*WHAT IS EXPECTED*. In the entries that follow, the lines from the line containing "The height and width of the screenshot is (697, 938)." up to and including the line containing "Task: Click Acessar in the promotions banner" must be copied exactly, with pictures omitted.
[DATA SUPPLIED — start]
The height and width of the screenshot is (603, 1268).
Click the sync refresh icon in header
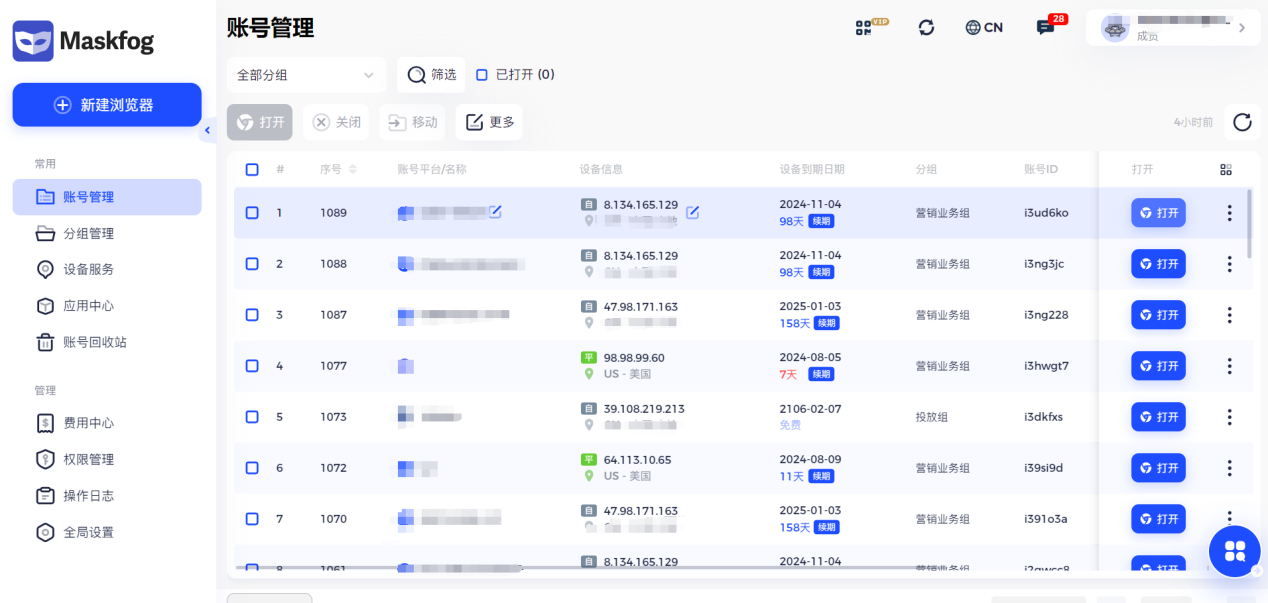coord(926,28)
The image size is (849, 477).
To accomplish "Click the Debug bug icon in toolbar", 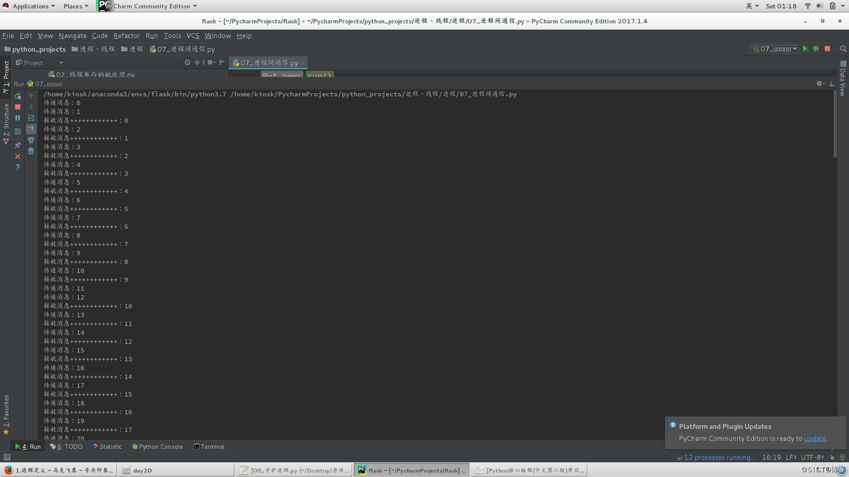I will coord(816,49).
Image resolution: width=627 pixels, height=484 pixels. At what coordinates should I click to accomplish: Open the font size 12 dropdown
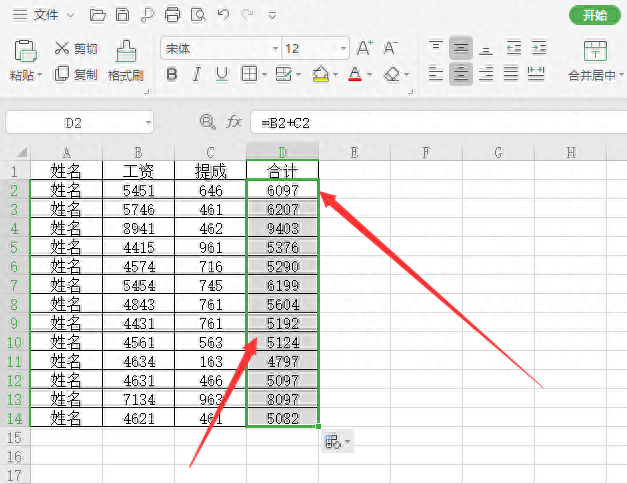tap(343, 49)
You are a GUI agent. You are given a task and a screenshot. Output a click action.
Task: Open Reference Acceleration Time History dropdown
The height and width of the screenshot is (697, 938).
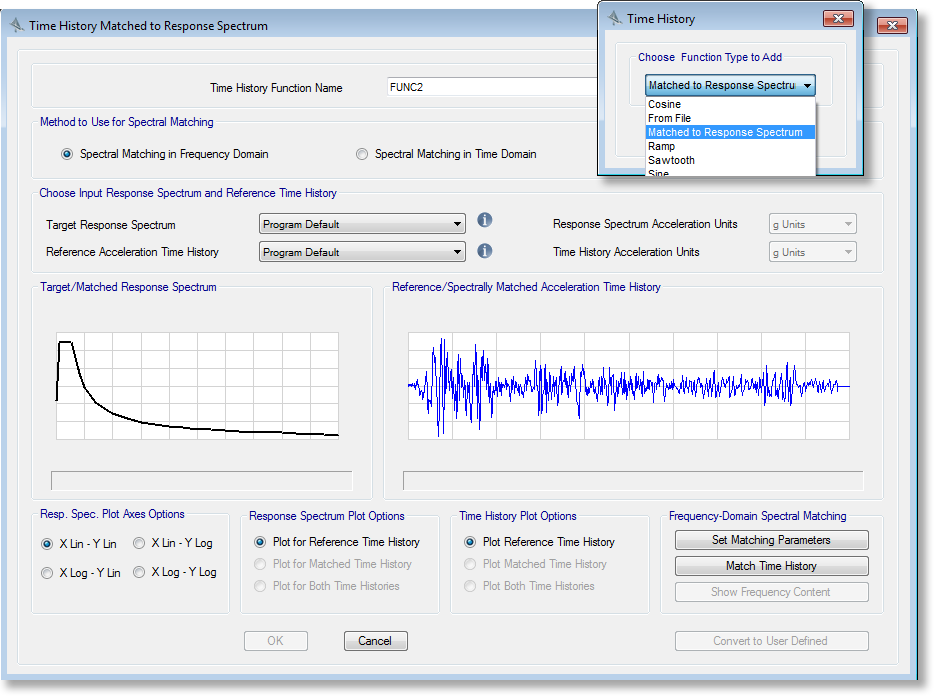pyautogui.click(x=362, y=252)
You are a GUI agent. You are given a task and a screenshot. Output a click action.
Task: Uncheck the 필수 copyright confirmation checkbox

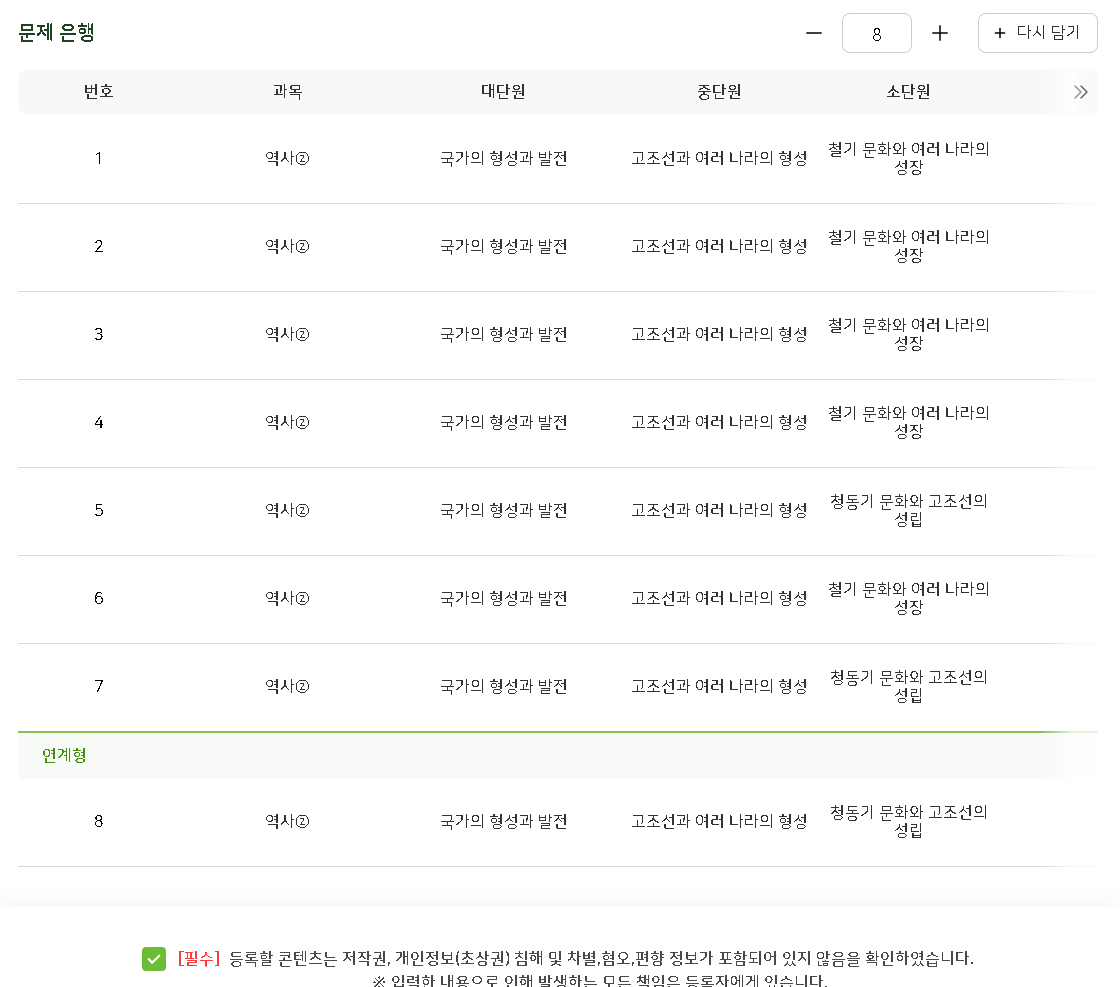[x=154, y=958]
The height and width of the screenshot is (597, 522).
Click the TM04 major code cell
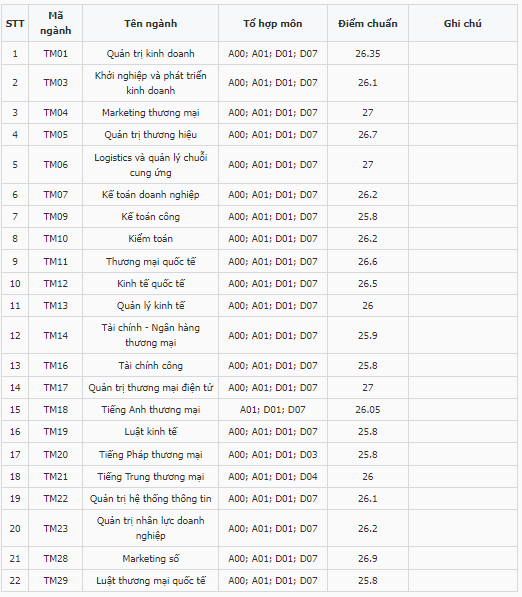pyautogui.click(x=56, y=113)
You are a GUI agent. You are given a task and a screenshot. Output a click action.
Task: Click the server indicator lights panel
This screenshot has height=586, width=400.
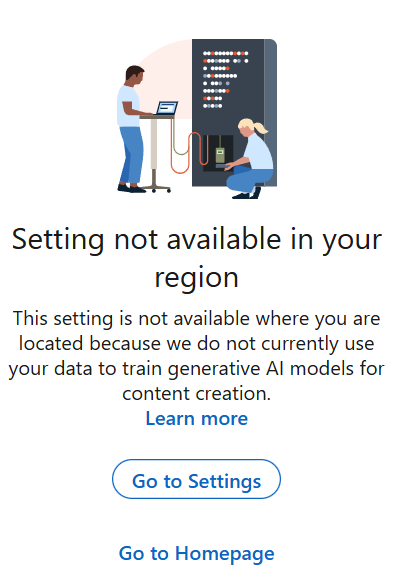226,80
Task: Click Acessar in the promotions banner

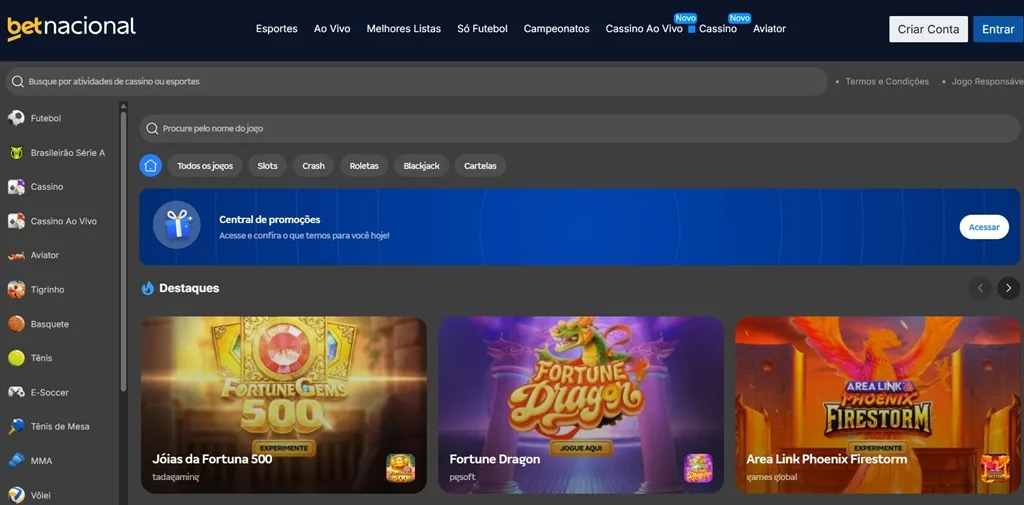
[DATA SUPPLIED — finish]
[DATA SUPPLIED — start]
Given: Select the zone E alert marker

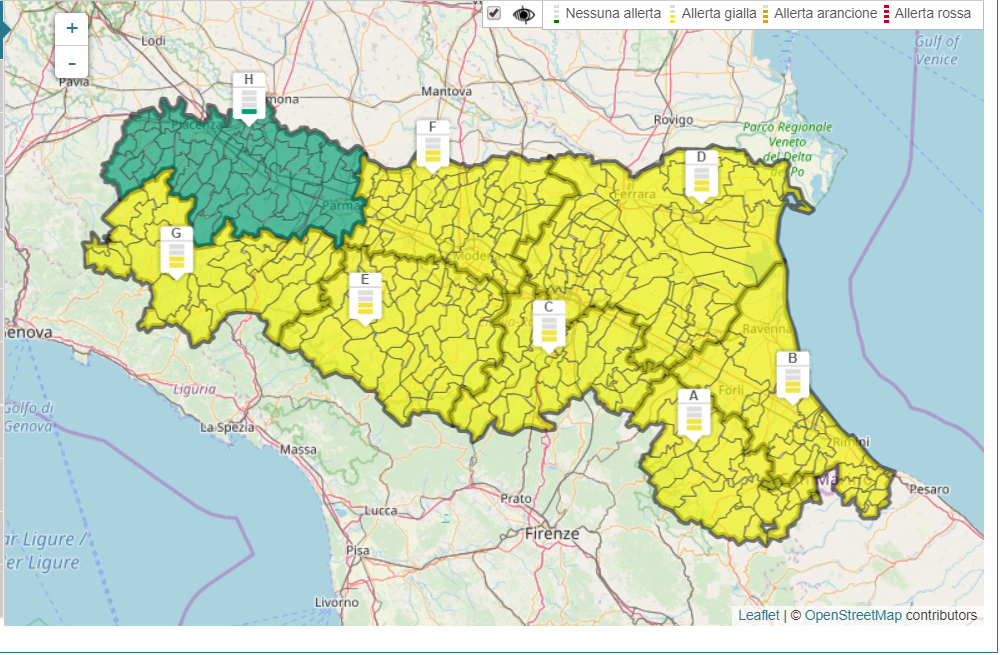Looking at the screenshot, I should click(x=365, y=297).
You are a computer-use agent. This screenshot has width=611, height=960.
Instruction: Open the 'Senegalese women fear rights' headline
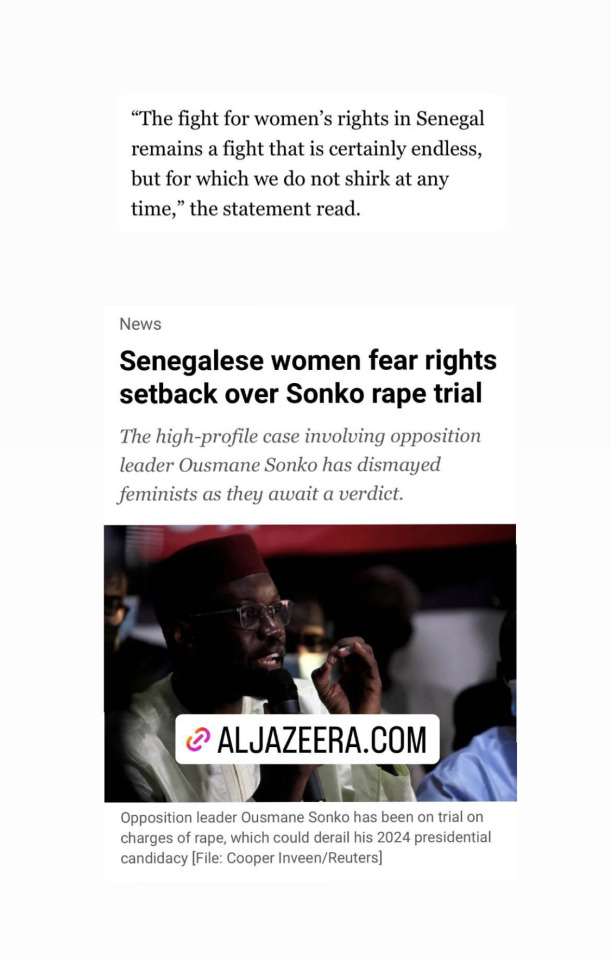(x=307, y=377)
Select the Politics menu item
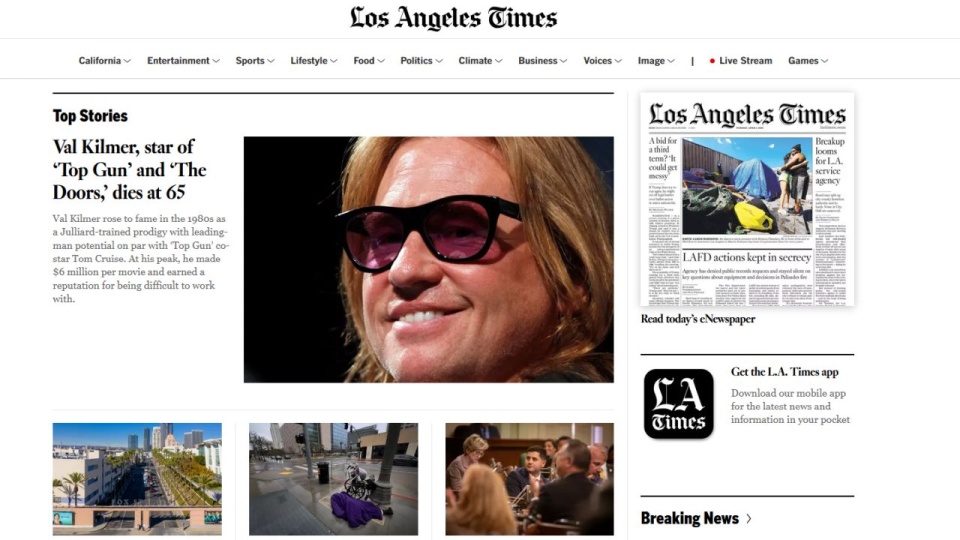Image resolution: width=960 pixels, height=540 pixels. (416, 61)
[DATA SUPPLIED — finish]
*EXERCISE RESULT*.
The height and width of the screenshot is (697, 938).
pyautogui.click(x=362, y=252)
You are a GUI agent. You are given a task and a screenshot. Output a click action.
Task: Uncheck the 필수 copyright confirmation checkbox

[x=154, y=958]
The height and width of the screenshot is (597, 522).
Click the TM04 major code cell
pyautogui.click(x=56, y=113)
You are a GUI agent. You are given a task and a screenshot. Output a click action.
Task: Click the server indicator lights panel
This screenshot has height=586, width=400.
226,80
Task: Click Acessar in the promotions banner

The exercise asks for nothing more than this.